In 2013, FIGR invited OAEC to lead educational workshops and to help facilitate their citizens and staff in the development of a comprehensive, permaculture design-based Master Plan for their 170-acre tribal trust land in Rohnert Park, including plans for wetlands restoration and the development of sustainable agriculture projects.

Over the past years, OAEC has supported FIGR in their work to:

  • Create garden beds at the tribal office.
  • Develop their plans for Tolay Regional Park, an 1,800-acre site that is one of the most sacred places in the Tribe’s ancestral lands.
  • Lead tribal citizens in designing a new tribal community organic garden using Resilient Community Design.

Tribal Community Garden Project

In May 2016, FIGR contracted OAEC to facilitate the design and implementation of a 2.5 tribal garden, a project FIGR has dreamed of doing for many years.  Seven FIGR members of the Tribal Lands Council attended OAEC’s School Garden Teacher Training in June as part of their preparations.

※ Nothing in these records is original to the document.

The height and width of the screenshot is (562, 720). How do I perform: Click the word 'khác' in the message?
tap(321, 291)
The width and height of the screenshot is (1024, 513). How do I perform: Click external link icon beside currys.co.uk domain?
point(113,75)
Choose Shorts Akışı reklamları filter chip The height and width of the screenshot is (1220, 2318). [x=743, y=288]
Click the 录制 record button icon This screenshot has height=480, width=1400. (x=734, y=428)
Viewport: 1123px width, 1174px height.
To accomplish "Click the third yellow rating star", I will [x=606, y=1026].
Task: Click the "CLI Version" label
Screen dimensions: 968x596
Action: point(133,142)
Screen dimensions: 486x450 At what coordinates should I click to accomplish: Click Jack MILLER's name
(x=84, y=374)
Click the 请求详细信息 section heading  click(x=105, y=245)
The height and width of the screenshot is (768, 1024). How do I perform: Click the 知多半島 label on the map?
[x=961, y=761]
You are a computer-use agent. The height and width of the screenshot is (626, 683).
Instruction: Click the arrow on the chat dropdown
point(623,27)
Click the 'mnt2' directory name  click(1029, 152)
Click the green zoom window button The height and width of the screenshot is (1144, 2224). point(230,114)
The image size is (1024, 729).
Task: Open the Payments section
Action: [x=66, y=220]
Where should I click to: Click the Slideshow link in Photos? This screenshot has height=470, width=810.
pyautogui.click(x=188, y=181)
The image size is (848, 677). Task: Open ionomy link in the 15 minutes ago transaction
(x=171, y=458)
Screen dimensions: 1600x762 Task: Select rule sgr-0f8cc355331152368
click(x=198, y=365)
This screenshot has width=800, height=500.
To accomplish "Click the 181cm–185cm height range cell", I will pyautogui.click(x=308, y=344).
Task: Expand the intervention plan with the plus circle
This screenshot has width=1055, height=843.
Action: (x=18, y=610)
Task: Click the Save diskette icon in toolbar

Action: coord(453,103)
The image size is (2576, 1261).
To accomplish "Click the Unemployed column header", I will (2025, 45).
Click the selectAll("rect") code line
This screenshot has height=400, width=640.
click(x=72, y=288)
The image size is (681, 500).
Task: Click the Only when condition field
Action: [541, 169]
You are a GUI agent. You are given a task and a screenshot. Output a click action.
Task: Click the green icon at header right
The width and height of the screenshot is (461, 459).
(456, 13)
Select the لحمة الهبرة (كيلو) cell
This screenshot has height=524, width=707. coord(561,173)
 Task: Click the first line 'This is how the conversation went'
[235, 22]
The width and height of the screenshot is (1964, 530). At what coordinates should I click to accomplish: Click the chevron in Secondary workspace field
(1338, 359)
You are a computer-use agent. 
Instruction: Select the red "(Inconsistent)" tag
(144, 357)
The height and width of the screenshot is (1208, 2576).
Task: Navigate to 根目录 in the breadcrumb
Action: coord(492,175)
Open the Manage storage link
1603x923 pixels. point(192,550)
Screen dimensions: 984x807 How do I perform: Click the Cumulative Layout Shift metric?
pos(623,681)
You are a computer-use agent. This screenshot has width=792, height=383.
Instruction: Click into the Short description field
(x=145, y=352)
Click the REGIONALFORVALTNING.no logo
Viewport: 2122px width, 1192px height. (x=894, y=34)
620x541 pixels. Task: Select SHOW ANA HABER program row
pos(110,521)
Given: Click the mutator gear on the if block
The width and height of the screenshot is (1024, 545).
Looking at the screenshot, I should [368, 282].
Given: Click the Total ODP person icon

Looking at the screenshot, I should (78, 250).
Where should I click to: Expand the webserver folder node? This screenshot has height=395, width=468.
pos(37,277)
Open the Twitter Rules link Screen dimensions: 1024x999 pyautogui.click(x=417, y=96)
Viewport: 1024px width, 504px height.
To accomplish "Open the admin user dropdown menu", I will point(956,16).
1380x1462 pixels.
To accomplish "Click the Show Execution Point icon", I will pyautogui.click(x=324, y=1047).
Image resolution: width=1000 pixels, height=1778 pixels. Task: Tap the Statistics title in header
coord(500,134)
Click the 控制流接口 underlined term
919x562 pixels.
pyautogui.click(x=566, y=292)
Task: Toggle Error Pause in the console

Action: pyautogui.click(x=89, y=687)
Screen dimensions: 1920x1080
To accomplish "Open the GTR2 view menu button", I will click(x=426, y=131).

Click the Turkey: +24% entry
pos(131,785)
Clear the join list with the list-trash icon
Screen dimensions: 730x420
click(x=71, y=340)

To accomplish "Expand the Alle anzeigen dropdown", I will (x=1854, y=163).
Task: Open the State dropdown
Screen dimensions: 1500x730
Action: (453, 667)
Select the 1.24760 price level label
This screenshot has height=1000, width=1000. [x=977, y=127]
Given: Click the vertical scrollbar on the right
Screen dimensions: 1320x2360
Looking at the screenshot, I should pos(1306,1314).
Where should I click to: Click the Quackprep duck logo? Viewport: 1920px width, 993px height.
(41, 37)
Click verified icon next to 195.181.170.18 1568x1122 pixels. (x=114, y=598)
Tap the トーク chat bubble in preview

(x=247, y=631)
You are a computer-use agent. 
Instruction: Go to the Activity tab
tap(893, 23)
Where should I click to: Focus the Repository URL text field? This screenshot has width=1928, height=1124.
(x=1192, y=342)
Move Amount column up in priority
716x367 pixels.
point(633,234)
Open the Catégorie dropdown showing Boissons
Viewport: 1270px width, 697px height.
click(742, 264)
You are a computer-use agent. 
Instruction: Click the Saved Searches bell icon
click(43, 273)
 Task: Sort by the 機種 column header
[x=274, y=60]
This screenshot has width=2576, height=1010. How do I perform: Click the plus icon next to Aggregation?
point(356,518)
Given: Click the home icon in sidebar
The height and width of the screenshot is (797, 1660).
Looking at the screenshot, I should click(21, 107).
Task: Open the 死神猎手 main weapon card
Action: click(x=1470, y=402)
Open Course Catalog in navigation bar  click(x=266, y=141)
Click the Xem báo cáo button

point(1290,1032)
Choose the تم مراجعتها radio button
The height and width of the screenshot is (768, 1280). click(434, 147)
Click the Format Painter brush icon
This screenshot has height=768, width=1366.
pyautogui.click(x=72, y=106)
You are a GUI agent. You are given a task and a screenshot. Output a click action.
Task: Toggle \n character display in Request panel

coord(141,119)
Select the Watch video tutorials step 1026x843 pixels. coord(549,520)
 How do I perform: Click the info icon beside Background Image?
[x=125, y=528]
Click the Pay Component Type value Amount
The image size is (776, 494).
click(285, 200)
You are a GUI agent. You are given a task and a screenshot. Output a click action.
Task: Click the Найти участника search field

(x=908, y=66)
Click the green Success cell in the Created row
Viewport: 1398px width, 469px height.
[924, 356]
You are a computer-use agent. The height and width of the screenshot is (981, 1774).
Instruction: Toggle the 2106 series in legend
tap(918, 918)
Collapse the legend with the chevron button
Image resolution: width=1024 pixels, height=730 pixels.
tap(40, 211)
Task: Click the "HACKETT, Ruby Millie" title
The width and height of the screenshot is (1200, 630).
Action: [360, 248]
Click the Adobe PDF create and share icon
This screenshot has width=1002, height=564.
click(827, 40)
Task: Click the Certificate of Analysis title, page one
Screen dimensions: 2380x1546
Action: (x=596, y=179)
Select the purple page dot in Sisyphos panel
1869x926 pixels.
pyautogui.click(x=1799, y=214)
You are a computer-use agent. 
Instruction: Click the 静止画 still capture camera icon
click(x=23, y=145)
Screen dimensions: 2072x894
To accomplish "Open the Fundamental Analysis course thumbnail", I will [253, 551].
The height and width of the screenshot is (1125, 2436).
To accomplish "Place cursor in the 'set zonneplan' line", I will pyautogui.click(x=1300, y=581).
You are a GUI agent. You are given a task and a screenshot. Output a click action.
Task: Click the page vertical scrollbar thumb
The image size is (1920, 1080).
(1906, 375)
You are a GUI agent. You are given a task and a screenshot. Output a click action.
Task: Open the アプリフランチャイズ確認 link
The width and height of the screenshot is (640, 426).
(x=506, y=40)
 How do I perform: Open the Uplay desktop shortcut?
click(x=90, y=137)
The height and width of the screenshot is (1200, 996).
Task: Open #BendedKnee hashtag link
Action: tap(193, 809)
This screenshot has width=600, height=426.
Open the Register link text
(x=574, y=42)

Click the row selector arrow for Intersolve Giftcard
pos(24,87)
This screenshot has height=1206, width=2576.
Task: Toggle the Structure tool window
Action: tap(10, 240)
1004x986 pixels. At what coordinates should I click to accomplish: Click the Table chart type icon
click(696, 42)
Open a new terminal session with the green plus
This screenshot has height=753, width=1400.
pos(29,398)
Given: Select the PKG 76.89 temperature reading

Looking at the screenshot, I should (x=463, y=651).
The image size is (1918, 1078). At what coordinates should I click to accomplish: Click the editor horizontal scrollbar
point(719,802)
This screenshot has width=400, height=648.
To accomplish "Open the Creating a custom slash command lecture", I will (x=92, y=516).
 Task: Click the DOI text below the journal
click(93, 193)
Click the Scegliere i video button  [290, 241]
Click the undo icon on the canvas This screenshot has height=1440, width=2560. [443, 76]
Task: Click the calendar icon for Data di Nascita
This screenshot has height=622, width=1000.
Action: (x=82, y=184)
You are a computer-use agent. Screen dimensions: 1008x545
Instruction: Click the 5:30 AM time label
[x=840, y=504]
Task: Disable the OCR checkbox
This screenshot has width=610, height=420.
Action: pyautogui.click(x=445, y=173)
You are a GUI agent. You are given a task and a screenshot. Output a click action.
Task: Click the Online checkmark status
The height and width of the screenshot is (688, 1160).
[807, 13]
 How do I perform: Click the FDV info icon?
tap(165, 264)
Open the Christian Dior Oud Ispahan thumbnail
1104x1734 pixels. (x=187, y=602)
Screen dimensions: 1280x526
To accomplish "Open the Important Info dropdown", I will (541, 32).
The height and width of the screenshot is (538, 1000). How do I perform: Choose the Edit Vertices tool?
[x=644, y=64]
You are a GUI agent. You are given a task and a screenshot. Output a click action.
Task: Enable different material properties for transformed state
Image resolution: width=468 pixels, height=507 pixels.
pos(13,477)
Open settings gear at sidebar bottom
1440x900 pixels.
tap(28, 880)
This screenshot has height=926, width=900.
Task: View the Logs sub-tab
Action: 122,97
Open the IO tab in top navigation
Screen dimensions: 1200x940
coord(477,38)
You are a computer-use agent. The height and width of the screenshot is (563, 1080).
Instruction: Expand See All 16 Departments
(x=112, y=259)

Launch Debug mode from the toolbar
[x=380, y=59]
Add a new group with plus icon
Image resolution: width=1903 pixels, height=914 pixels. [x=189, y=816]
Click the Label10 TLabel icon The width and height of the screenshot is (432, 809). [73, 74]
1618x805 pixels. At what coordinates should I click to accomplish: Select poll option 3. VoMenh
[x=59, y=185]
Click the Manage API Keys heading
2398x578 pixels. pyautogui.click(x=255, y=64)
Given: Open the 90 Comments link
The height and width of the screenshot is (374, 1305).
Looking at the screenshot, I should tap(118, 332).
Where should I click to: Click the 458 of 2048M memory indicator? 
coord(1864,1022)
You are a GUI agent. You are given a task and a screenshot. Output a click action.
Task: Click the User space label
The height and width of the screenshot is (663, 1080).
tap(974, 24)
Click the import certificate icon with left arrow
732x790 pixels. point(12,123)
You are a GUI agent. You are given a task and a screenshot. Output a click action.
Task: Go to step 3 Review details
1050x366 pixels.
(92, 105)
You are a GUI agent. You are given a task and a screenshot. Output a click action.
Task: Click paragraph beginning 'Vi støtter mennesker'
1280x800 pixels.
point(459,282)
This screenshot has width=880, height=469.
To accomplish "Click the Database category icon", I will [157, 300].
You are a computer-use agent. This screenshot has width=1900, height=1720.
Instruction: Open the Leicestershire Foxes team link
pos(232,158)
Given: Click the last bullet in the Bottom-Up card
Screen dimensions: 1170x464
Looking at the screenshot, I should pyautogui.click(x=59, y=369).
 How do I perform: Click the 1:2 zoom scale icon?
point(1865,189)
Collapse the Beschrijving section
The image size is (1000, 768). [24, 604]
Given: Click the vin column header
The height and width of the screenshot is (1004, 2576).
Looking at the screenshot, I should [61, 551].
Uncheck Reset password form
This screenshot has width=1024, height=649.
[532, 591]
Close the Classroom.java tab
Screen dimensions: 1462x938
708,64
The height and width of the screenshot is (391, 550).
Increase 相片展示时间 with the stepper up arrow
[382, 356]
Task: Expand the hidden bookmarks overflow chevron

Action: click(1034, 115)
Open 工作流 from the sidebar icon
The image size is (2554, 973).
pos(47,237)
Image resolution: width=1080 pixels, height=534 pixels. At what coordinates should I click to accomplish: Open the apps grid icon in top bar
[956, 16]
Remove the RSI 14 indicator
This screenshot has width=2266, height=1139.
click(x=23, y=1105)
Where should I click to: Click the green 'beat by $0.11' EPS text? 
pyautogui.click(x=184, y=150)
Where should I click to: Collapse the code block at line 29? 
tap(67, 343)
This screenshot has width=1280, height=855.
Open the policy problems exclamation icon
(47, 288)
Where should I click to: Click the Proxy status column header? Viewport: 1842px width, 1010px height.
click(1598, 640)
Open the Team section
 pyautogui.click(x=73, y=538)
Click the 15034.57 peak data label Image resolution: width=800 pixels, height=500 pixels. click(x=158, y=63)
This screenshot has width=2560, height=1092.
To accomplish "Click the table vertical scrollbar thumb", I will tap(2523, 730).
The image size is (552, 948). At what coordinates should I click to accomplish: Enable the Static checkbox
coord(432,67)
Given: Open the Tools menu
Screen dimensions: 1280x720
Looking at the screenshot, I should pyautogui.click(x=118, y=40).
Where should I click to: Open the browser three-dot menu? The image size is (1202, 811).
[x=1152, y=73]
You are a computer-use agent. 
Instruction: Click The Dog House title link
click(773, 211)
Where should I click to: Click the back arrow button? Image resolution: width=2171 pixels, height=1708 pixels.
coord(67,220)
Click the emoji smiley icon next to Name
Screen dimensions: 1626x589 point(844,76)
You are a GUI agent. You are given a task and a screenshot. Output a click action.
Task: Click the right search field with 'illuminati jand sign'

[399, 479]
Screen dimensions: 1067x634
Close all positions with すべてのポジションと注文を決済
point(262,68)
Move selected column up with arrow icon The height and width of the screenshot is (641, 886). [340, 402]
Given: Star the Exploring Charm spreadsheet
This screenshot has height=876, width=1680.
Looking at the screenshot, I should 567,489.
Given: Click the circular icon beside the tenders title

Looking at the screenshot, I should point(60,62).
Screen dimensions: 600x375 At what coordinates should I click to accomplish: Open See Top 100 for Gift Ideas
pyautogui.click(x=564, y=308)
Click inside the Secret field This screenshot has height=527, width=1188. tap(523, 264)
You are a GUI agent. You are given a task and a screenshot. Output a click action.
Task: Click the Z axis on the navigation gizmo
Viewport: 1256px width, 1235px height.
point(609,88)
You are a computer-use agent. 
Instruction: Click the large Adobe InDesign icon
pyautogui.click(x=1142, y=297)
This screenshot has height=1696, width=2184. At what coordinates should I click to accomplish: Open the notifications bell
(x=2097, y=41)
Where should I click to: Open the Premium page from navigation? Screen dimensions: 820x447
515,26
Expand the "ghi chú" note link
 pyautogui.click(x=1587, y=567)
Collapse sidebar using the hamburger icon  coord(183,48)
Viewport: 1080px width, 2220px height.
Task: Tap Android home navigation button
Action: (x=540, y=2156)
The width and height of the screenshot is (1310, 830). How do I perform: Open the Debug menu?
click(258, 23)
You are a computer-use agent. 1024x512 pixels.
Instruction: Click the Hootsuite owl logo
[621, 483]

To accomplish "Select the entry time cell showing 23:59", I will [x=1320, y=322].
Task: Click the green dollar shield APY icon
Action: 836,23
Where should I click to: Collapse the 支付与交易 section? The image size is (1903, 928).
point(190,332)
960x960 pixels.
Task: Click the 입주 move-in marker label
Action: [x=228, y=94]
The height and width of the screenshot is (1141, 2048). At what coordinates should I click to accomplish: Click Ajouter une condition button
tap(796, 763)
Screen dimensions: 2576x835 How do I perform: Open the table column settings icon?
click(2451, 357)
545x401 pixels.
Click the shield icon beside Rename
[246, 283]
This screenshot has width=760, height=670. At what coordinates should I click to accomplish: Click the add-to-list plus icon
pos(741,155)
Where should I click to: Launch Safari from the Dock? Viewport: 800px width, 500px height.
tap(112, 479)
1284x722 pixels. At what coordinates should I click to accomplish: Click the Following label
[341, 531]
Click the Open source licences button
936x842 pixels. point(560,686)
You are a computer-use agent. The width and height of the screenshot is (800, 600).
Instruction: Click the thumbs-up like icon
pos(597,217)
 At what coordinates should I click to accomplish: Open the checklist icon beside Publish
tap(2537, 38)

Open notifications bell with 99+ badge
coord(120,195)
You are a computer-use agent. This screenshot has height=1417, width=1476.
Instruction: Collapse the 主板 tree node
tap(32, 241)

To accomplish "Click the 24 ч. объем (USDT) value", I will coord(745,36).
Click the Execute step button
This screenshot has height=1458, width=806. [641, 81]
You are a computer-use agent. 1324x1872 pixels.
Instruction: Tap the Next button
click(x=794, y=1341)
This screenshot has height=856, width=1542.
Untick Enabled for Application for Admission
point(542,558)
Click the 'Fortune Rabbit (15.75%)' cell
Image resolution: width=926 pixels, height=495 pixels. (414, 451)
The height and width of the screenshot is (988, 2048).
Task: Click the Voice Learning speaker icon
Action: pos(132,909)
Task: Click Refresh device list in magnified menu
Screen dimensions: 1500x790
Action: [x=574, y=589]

Through tribal community work days, FIGR has transformed this untended land into a community gathering space with organic vegetable gardens and orchards with perennial borders, a basketry and medicinal garden, and a native plant restoration area.

This project continues the 20-year collaboration between OAEC and FIRG towards the Tribe’s mission of environmental and cultural restoration through reconnection to place, organic agriculture, and sovereign tribal land projects.

COLLABORATION GOALS

Together with FIGR, we strive to achieve:

  • cultural regeneration, ecological knowledge and community health for the Coast Miwok and Southern Pomo peoples;
  • the biological restoration of their traditional homeland;
  • and a reawakening to deep and reciprocal relationship with Nature.

This collaboration is an example of our emphasis on building the resilience capacity of whole communities.